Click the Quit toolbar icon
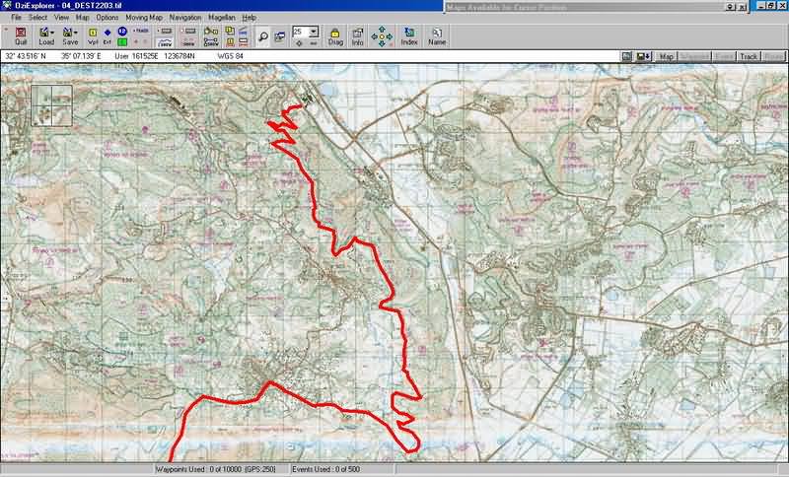coord(21,36)
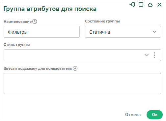Focus the user hint text area
166x121 pixels.
pyautogui.click(x=82, y=84)
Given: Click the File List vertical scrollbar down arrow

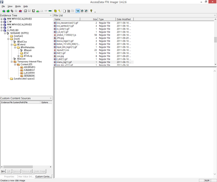Looking at the screenshot, I should point(216,64).

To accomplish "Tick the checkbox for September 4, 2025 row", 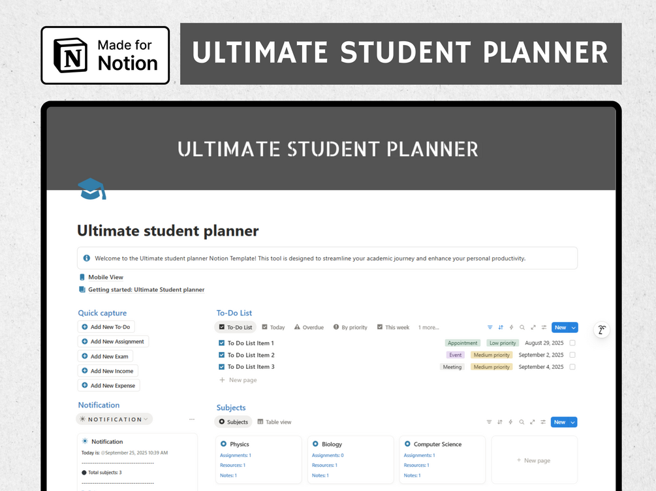I will (572, 367).
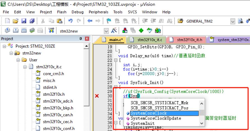Click the Save All icon
This screenshot has width=250, height=131.
point(32,21)
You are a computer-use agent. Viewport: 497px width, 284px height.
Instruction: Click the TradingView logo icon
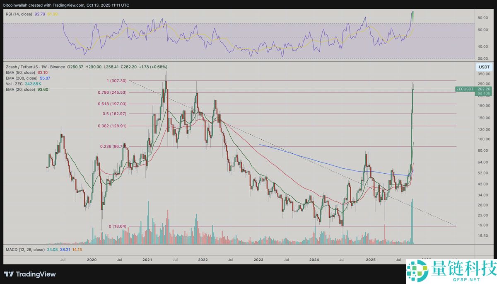(x=8, y=274)
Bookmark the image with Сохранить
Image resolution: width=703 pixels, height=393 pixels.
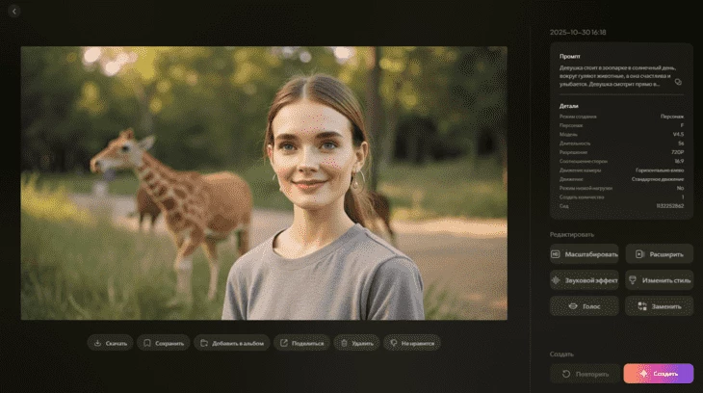tap(163, 343)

────────────────────

▶ Try it
If pictures appear, drop them, and retype exactly the lines from the "Bookmark the image with Сохранить" line through the last line of the data above.

▶ Solution below
Bookmark the image with Сохранить
Image resolution: width=703 pixels, height=393 pixels.
tap(163, 343)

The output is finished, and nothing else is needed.